In particular, the danger and futility of making law by legislation is too often ignored, even by libertarians (other than anarcho-capitalists, who oppose the existence of any government on principle, including its legislature).[2] Libertarians often, for example, advocate that the legislature enact this or that law, or they at least support many statutes that are already in force, such as statutes prohibiting murder. The concept of separation of governmental powers into the legislative, executive, and judicial branches, which many libertarians support, implies that legislation can be a valid function of a libertarian government. But as Italian legal theorist Bruno Leoni noted in 1961:
It is … paradoxical that the very economists who support the free market at the present time do not seem to care to consider whether a free market could really last within a legal system centered on legislation.[3]
Leoni argued that legislation as such is incompatible with freedom. If this is correct, then even statutes that seem to embody libertarian principles simultaneously subvert those principles.
There is another way of forming law, however—in which law is “found” or discovered, rather than “made”—which does not depend on legislation or legislators. This is the way of decentralized legal systems such as customary law, Roman law, and the English common law.
In this chapter I will examine the two ways of forming law—centralized (i.e., legislation-based) and decentralized—and will argue that only the latter is compatible with libertarian principles. I will also examine the proper role for legal codification in light of this conclusion.
- CENTRALIZED AND DECENTRALIZED
LEGAL SYSTEMS - Civil Law and Common Law
In modern times the two dominant legal systems in the world are the common law and the continental civil law. Based on the body of English case law that developed gradually over the centuries, the common law spread to English colonies and commonwealths like America, Canada, Australia, New Zealand, and India. Modern civil law systems are based in part on Roman law, which, like the common law, developed many of its important legal principles in the accumulated decisions of jurists in thousands of cases over centuries (and which predates the common law by centuries).[4] Virtually all of Europe and many other jurisdictions, including Louisiana, Puerto Rico, Quebec, Scotland, and Latin America, have a civil-law system. The civil law systems are usually based on civil codes, such as in Japan. The earliest of these codes was the French Napoleonic Code of 1804.
In the common law and Roman law, there eventually evolved very sophisticated bodies of legal principles, concepts, methodology, and precedents.
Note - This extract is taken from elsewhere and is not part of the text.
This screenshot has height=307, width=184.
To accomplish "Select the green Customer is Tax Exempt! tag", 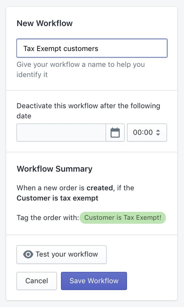I will click(x=123, y=218).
Because the classical common law and Roman law developed the large bulk of their legal principles through the decision and discussion of cases, they serve as rough examples of decentralized systems of “judge-found” law, as do largely private customary law systems like the Law Merchant.[5]
Unlike Roman law and the common law, however, modern civil law principles are embodied in a statute called a Civil Code, and the civil law enshrines legislation as the primary source of law. [6] In these systems, legal scientists elegantly codify the preceding body of legal principles developed mostly in a decentralized fashion (via the Roman law) and customary European law, but then the legislature enacts this code as a statute and makes legislation the primary source of law. The modern civil law is thus a good example of an explicitly centralized legal system, even though much of the substantive provisions of civil codes are based on legal principles discovered in decentralized fashion in Rome many centuries ago. Roman law thus has more in common with the common law and customary law than with the Roman law’s offspring, modern civil law, since the former were decentralized law-finding systems, while the latter are centralized, legislation-based law-making systems.[7] Today’s common law, while based on the classical and mostly decentralized Anglo-American common law, is also coming to be more and more dominated by legislation and, to that extent, is gradually being centralized as well.
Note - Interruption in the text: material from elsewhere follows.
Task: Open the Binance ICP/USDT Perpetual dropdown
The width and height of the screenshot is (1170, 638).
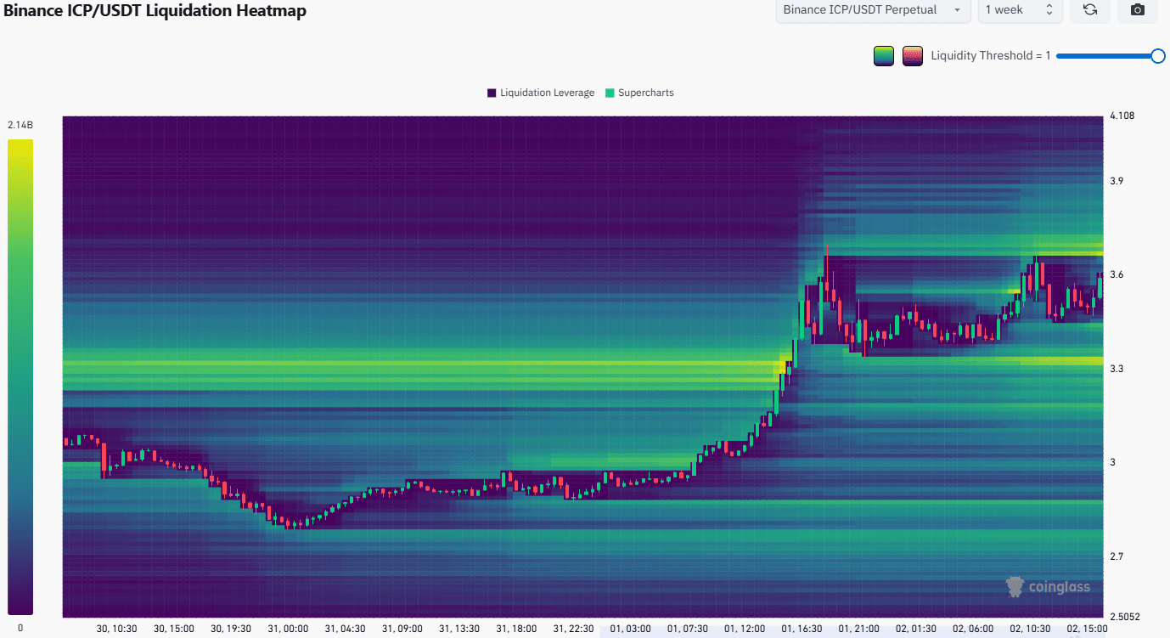Action: 873,10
Thus, previously, law was thought of as a body of true principles ripe for discovery by judges, not as whatever the legislator decreed. Nowadays, however, legislation has become such a ubiquitous way of making law that “the very idea that the law might not be identical with legislation seems odd both to students of law and to laymen.”[8] And, one might add, to many libertarians. As discussed below, however, a legislative system is incompatible with libertarian principles and destroys true Law. This holds true for all legislation-based legal systems, even civil law systems, which typically embody fairly libertarian principles, much as the original body of common law does. Although the civil codes of civil law systems codify, in elegant form, principles developed in the relatively decentralized Roman legal system, civil codes are still merely statutes in a system in which legislation is the primary source of law. Thus even civil codes, the most elegant and liberal exemplars of centralized legislation, are subject to the general criticism of legislation presented in this chapter.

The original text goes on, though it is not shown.